L’éventail des recherches en sociologie de la médecine, de la maladie et de la santé est d’autant plus large que les articulations avec l’anthropologie, l’histoire et la psychologie sociale sont nombreuses. La médecine y est abordée sous de nombreux aspects. Institutionnel d’abord, les hôpitaux généraux et psychiatriques, les structures de soins ambulatoires, les cabinets libéraux sont étudiés sous l’angle de leur organisation, de leur fonctionnement, de la division du travail et/ou de la nature des pratiques y ayant cours. Professionnel ensuite, avec un large éventail de recherches sur les médecins (généralistes, spécialistes, médecins de santé publique, du travail) et les paramédicaux (infirmières, aides soignantes, kinésithérapeutes). Il s’agit de comprendre comment les différents groupes professionnels se construisent, acquièrent une légitimité sociale (auprès des pouvoirs publics et de la population) et se reproduisent en mettant en œuvre des dispositifs pédagogiques associant l’apprentissage des compétences techniques spécifiques et la formation d’un « esprit de corps ». Mais aussi pourquoi et comment un groupe professionnel (tout particulièrement les médecins), en se développant, tend à se différencier selon une logique de spécialisation. Enfin, les travaux sur la spécialisation peuvent recouper des recherches qui ne sont pas centrées sur la professionnalisation mais s’intéressent aux conditions sociales de production et de diffusion des connaissances médicales dans la société ou aux processus de médicalisation de « problèmes » qui ne relevaient pas auparavant du domaine de compétence de la médecine (comme l’alcoolisme ou la contraception).

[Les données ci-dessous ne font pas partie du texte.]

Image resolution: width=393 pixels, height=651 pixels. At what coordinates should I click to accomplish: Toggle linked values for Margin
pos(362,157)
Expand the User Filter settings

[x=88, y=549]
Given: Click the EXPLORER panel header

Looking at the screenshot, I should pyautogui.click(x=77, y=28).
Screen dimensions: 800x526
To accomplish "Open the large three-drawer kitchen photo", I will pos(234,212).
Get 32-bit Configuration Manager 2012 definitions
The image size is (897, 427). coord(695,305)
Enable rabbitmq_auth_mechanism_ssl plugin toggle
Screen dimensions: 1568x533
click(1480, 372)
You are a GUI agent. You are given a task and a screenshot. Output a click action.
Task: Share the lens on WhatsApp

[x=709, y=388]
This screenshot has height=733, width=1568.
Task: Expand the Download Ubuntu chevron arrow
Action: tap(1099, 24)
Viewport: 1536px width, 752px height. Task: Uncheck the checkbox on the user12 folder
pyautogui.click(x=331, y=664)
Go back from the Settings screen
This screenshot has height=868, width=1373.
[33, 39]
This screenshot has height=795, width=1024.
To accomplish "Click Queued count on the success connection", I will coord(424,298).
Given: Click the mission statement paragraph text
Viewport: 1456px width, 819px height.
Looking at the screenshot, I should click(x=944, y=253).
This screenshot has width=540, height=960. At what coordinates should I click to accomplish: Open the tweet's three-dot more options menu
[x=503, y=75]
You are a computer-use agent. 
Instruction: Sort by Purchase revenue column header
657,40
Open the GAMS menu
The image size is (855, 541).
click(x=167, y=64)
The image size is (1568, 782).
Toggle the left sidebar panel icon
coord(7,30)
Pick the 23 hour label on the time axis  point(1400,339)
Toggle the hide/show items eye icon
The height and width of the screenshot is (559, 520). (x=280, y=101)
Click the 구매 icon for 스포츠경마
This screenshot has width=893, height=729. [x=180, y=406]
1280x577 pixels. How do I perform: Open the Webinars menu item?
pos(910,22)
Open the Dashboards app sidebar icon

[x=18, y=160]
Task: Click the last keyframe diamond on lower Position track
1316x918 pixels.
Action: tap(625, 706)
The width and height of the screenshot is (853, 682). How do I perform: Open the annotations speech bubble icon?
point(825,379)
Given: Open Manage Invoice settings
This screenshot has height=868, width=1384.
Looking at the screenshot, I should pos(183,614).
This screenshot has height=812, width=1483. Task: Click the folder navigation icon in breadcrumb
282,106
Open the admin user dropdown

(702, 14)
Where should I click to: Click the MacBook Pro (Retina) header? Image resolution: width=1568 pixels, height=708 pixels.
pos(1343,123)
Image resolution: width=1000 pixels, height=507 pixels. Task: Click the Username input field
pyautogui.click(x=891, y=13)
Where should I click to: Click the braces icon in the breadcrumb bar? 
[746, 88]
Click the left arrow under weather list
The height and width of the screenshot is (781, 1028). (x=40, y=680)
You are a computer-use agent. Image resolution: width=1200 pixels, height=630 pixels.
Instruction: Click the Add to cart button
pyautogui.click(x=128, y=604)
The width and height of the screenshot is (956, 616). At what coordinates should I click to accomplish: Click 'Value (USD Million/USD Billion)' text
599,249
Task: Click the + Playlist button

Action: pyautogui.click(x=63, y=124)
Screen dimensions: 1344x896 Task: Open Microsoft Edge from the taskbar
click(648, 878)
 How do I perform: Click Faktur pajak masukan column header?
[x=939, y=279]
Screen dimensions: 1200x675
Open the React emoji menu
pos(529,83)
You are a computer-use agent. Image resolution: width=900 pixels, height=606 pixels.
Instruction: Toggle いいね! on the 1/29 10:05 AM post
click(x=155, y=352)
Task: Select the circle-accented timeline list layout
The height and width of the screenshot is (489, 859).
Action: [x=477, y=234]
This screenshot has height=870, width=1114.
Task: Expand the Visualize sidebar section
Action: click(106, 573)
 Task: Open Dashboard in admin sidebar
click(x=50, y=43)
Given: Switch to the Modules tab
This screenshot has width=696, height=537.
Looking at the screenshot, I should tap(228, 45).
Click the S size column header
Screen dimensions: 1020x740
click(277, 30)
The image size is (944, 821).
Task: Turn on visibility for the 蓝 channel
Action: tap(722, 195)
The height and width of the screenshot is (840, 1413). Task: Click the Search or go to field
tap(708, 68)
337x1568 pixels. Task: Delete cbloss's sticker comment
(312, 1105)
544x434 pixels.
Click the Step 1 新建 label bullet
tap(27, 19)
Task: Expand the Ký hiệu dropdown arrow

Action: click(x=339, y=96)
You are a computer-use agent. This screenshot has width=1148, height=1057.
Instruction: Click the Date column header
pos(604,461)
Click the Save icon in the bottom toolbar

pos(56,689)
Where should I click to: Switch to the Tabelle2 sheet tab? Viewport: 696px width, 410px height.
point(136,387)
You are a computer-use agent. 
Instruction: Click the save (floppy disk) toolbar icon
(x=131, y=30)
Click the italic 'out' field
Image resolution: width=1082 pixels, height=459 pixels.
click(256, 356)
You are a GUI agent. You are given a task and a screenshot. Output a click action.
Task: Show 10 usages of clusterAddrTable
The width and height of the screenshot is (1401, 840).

C’est en tant que faits sociaux constitutifs de la réalité du monde social que les maladies intéressent les sociologues. Ils cherchent à rendre compte de la place qu’elles (ou certaines d’entre elles) occupent dans les préoccupations d’une société ou d’une époque donnée. D’où des travaux sur les représentations dont elles font l’objet, sur les différents registres d’interprétation de leur survenue (punition divine, conséquence de désordres sociétaux ou écologiques), autrement dit sur le sens qu’elles prennent pour la collectivité mais aussi pour l’individu malade. Le « malade » est au centre de très nombreuses recherches étudiant ses relations avec les institutions et les professionnels de santé et, lorsque sa maladie est chronique, les conséquences (sur son quotidien, sa vie familiale, sa vie au travail)[...]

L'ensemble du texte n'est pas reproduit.